On 8/10/20, Soumendra Ganguly <[email protected]> wrote:
> Yes. You are correct. In the back of my mind, I did want to leave a
> small mark [ OCD ].
>
> However, I was also trying to justify removing, from my own code, all
> isatty instances that are immediately followed by tcgetattr [ again,
> OCD ]. The fact that I understood the isatty situation correctly is
> valuable enough for me. Thank you for taking the time to verify.
>
> If it ain't broke, don't fix it I guess? A change to the OpenBSD
> script(1) source is not necessary unless some day someone decides to
> make fdopenpty in src/lib/libutil/pty.c fail due to TCSAFLUSH and
> TIOCSWINSZ failures.
>
> Also, I kind of did realize why isatty was avoiding ioctl. Thank you
> for verifying anyway. I am truly impressed by how precise OpenBSD
> codebase is. Who would not want to leave their mark on it?
>
> Officially "closing" this "issue".
>
> Soumendra
>
> Additional note: The replay feature in the other BSDs and util-linux
> did have terminal post-processing related bugs in them [ now fixed ].
>
> On 8/10/20, Theo de Raadt <[email protected]> wrote:
>> Soumendra Ganguly <[email protected]> wrote:
>>
>>> based on the fact that tty operations should not be performed on stdin
>>> if it is not a tty [ maybe it is a regular file ]. This observation
>>> was made by [email protected]. I claim that only
>>>
>>>             if (tcgetattr(STDIN_FILENO, &tt) == 0 &&
>>>                 ioctl(STDIN_FILENO, TIOCGWINSZ, &win) == 0)

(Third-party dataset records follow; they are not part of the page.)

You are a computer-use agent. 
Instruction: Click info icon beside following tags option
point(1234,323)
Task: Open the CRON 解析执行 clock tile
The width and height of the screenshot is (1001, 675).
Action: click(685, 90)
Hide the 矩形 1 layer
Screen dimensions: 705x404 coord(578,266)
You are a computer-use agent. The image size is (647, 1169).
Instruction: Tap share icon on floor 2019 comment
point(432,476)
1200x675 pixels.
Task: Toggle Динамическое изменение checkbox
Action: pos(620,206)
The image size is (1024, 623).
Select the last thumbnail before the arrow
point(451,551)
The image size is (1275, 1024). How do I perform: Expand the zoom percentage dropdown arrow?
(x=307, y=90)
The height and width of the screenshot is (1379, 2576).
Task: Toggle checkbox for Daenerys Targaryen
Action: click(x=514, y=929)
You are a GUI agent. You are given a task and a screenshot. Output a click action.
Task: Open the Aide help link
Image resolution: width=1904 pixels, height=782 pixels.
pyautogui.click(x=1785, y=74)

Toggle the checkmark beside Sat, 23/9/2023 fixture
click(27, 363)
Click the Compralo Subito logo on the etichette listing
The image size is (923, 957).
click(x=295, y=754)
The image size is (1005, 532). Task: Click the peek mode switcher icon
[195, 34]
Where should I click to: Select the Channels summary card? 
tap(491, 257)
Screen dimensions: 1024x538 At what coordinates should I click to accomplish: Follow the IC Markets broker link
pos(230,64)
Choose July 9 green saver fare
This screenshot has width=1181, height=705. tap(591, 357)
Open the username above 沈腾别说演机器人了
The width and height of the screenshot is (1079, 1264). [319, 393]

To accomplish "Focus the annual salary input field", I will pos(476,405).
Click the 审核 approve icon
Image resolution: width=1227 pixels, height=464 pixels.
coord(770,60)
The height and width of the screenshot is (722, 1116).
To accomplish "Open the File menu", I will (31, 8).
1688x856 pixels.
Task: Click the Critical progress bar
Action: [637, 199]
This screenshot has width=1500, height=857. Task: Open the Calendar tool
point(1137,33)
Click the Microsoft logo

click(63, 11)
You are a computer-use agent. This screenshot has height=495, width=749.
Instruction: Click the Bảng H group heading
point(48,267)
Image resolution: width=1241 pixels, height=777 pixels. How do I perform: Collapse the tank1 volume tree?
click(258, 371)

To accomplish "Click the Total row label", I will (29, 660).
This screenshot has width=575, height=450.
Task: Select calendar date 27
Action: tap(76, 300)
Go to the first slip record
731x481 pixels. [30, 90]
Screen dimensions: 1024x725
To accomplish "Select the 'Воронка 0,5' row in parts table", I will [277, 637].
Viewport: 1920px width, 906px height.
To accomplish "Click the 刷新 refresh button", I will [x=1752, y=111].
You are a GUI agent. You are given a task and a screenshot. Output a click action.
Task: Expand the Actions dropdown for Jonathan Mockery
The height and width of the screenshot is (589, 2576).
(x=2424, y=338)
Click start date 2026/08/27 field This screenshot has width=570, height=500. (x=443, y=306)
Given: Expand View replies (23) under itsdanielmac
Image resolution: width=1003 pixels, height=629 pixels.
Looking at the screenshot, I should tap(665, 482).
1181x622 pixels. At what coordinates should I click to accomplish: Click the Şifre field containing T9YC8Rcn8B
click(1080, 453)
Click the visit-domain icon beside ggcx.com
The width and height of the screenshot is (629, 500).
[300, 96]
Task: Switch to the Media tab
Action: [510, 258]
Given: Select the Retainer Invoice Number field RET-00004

>>>                     istty = 1;
>>>
>>> would have been sufficient because tcgetattr will fail with errno ==
>>> ENOTTY if stdin is not a tty. Am I wrong? This claim is true on
>>> NetBSD/FreeBSD because their versions of isatty simply make a call to
>>> tcgetattr to see it it succeeds. However, the OpenBSD version [
>>> /lib/libc/gen/isatty.c ] calls fcntl with F_ISATTY, which also, like
>>> tcgetattr, sets errno to ENOTTY if the fd is not a tty [ sys_fcntl()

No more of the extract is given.